(Beginning of The records)
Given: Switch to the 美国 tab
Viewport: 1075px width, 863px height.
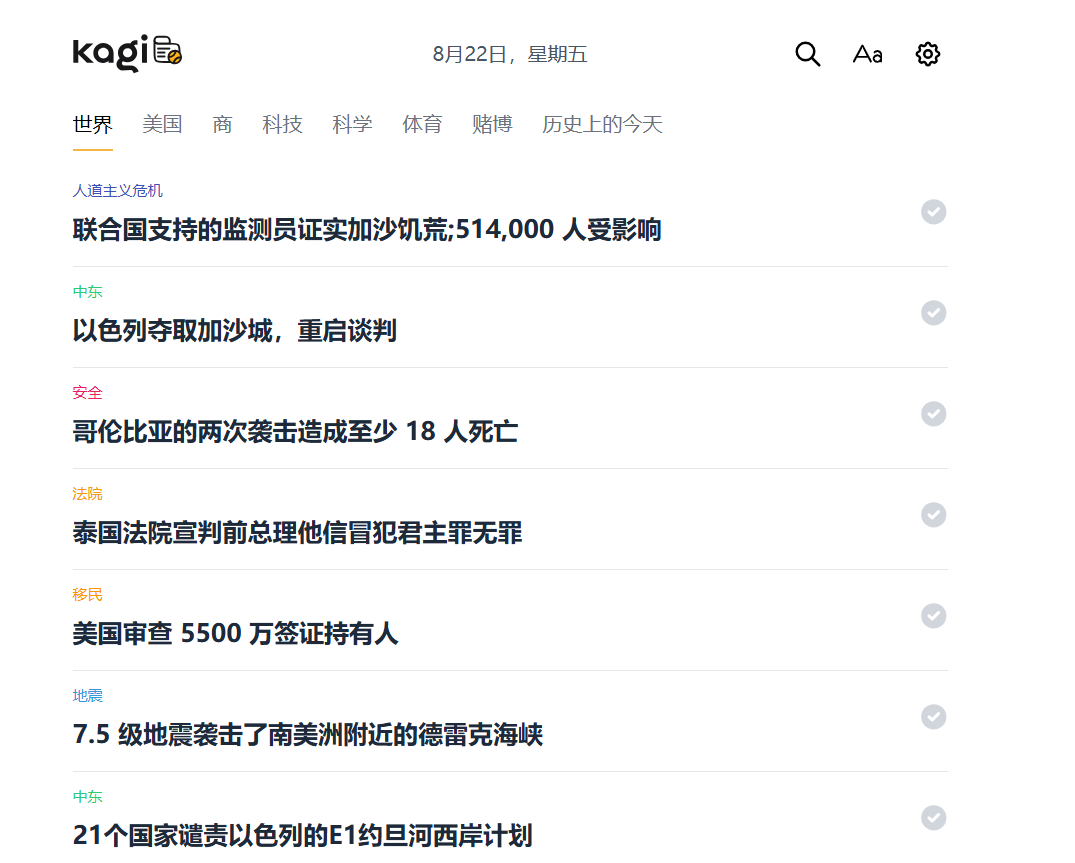Looking at the screenshot, I should click(x=162, y=124).
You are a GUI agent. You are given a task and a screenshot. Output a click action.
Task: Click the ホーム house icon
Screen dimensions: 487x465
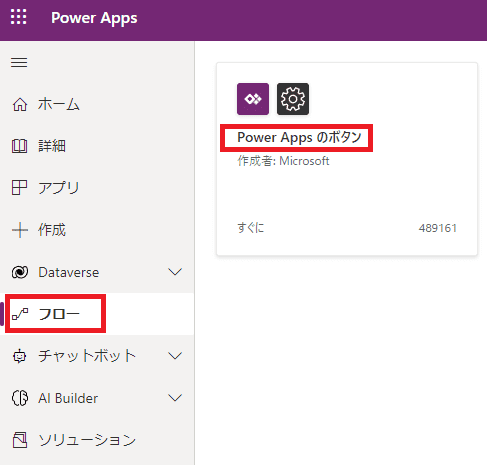(20, 104)
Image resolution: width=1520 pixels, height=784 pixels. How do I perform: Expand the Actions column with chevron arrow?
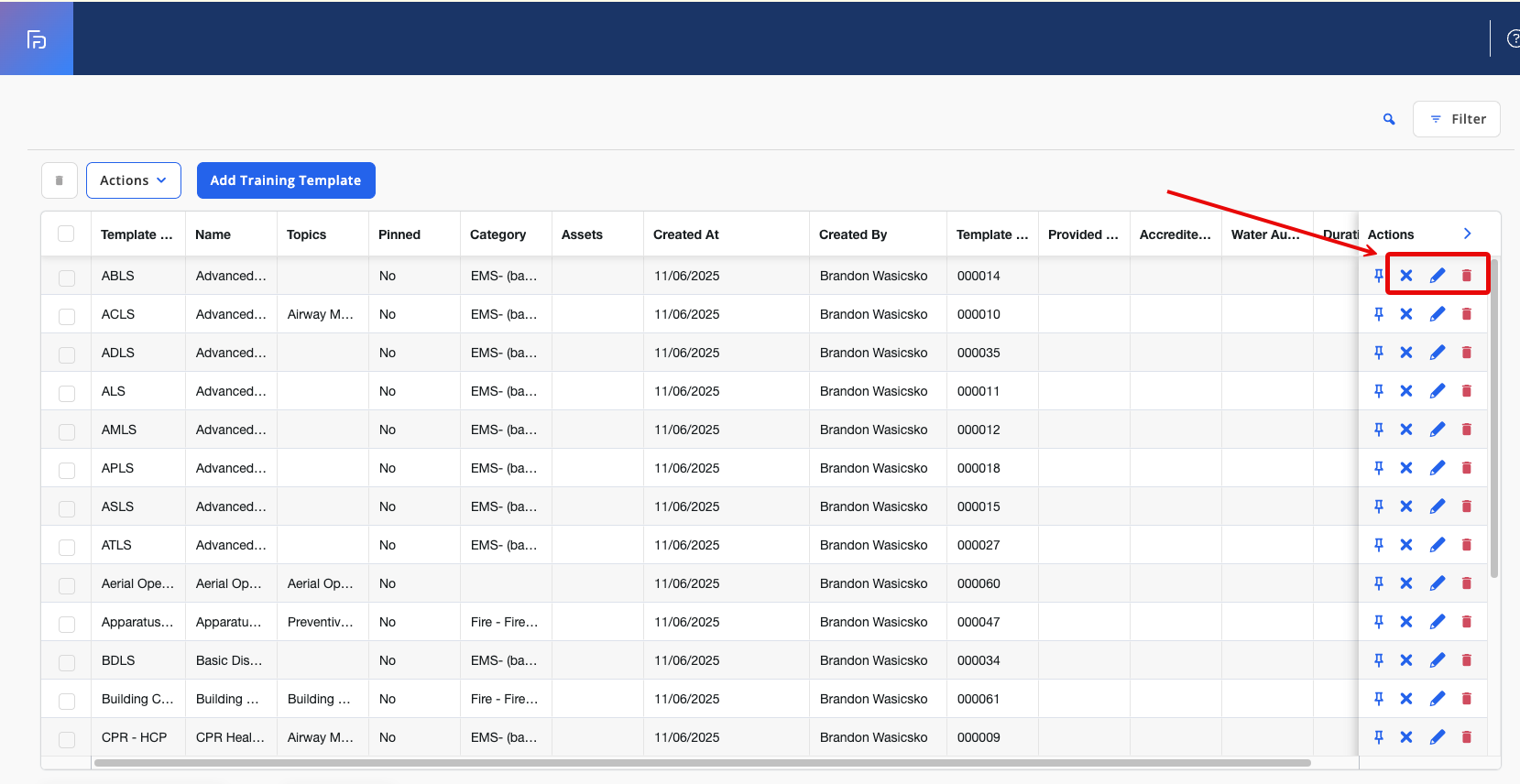[1468, 234]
(End of The records)
* What you need to do
Will you set down the records word for word while leaving out every picture?

* Answer to the exercise
Given: Switch to the 美国 tab
Viewport: 1075px width, 863px height.
Looking at the screenshot, I should click(x=162, y=124).
You are a GUI agent. You are given a task and a screenshot. Output a click action.
Task: Click the ホーム house icon
Screen dimensions: 487x465
(20, 104)
Image resolution: width=1520 pixels, height=784 pixels. How do I perform: Expand the Actions column with chevron arrow?
[1468, 234]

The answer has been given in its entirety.